Data pulled from a collection:
######

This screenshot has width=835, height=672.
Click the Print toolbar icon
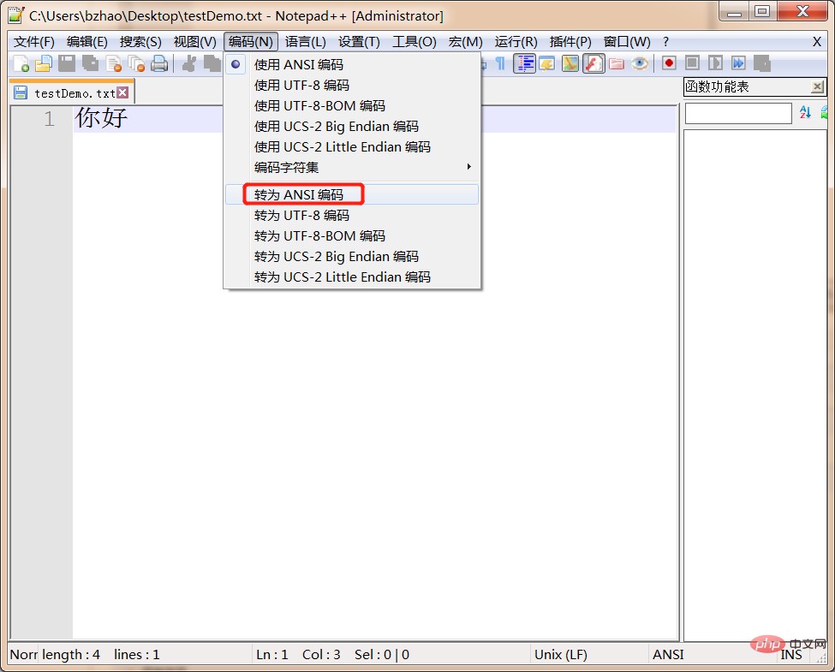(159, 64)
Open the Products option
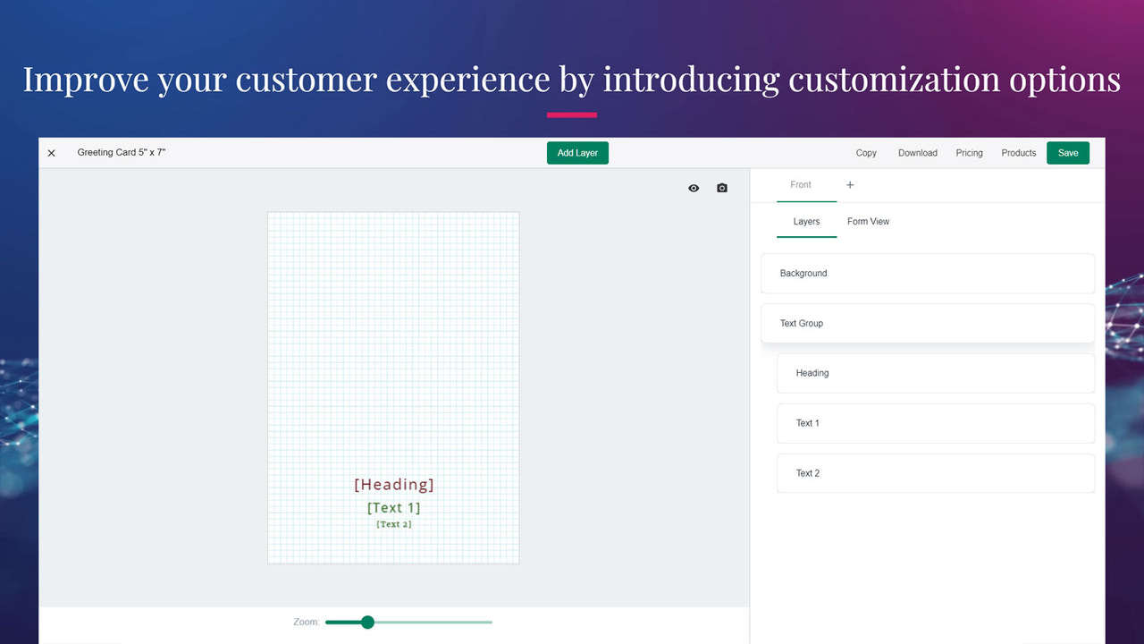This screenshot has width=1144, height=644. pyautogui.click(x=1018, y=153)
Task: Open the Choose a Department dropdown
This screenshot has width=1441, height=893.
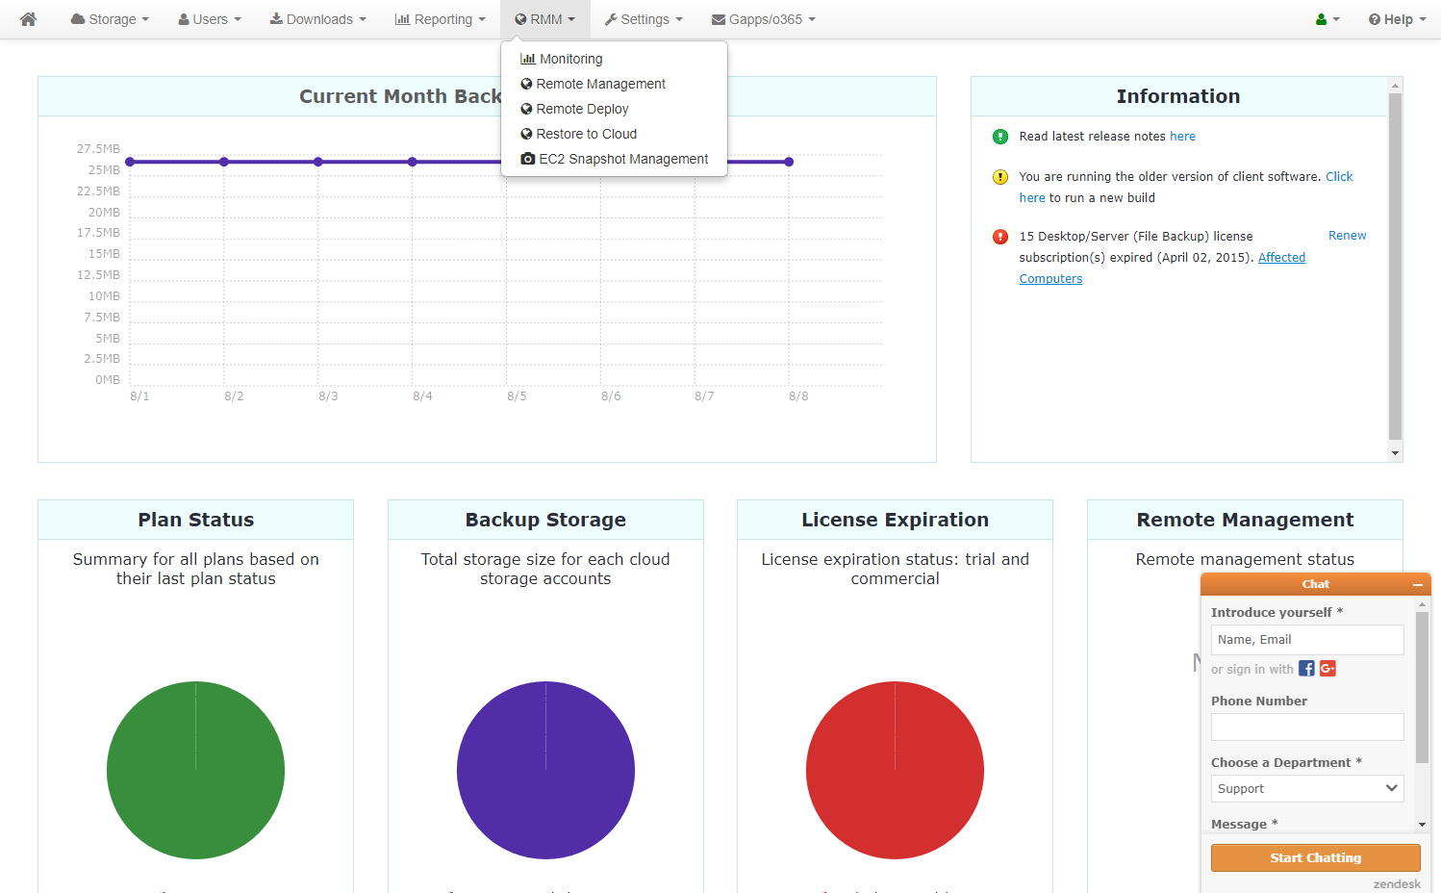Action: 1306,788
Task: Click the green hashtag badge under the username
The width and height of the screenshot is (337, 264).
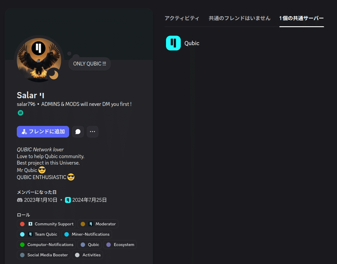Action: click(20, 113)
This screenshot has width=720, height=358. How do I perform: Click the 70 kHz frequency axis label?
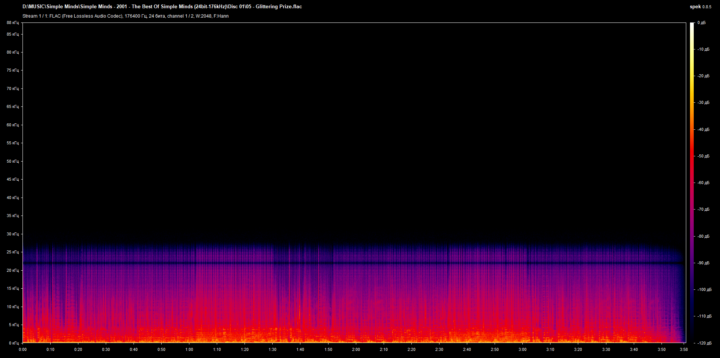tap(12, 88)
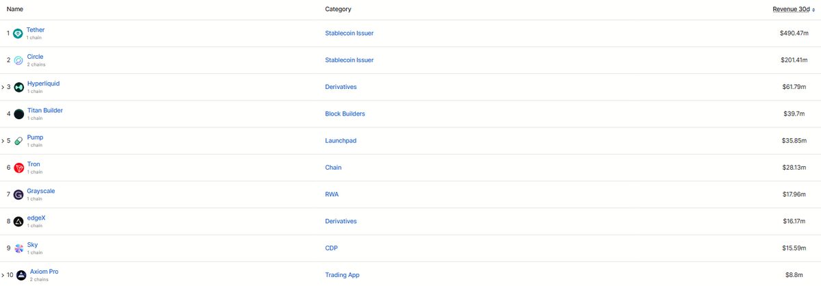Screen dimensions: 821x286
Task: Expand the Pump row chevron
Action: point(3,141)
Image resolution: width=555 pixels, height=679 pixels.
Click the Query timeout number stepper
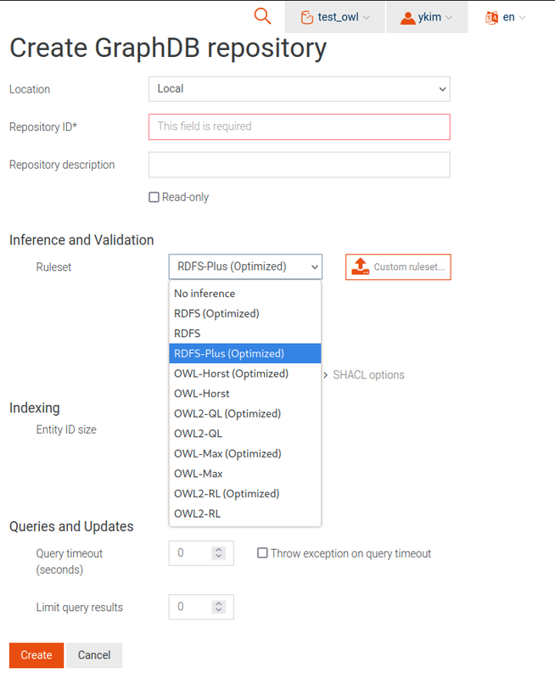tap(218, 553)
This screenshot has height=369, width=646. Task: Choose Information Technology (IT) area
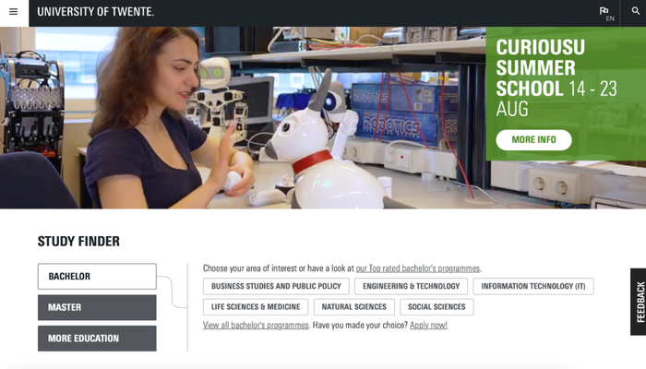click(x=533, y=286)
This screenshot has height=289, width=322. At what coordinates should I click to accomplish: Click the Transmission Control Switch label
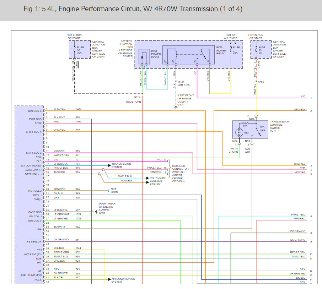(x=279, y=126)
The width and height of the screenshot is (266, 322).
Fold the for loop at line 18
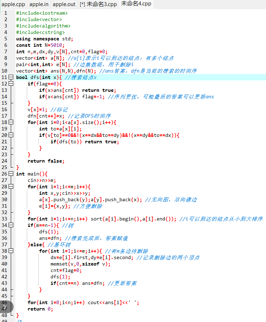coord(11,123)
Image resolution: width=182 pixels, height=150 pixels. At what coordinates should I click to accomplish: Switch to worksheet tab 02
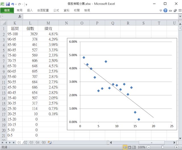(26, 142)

######

Goal:
Rewrite all of the rows above, replacing each "Image resolution" with "Screen resolution" and leaving everything else unchanged. Omit the pictures from your output.

Output of the exercise:
This screenshot has width=835, height=672.
Click the Print toolbar icon
(159, 64)
Open the Products option
This screenshot has width=1144, height=644. pyautogui.click(x=1018, y=153)
Task: Open the Choose a Department dropdown
This screenshot has width=1441, height=893.
Action: 1306,788
Task: Click the green hashtag badge under the username
The width and height of the screenshot is (337, 264).
Action: click(20, 113)
This screenshot has width=720, height=358. How do I perform: Click the 70 kHz frequency axis label?
tap(12, 88)
Screen dimensions: 821x286
Task: Expand the Pump row chevron
Action: point(3,141)
Screen resolution: width=555 pixels, height=679 pixels.
Click the Query timeout number stepper
tap(218, 553)
This screenshot has height=369, width=646. Task: Choose Information Technology (IT) area
click(x=533, y=286)
This screenshot has height=289, width=322. At what coordinates should I click to accomplish: Click the Transmission Control Switch label
(x=279, y=126)
The width and height of the screenshot is (266, 322).
Fold the for loop at line 18
coord(11,123)
Screen resolution: width=182 pixels, height=150 pixels. At what coordinates should I click to accomplish: Switch to worksheet tab 02
(26, 142)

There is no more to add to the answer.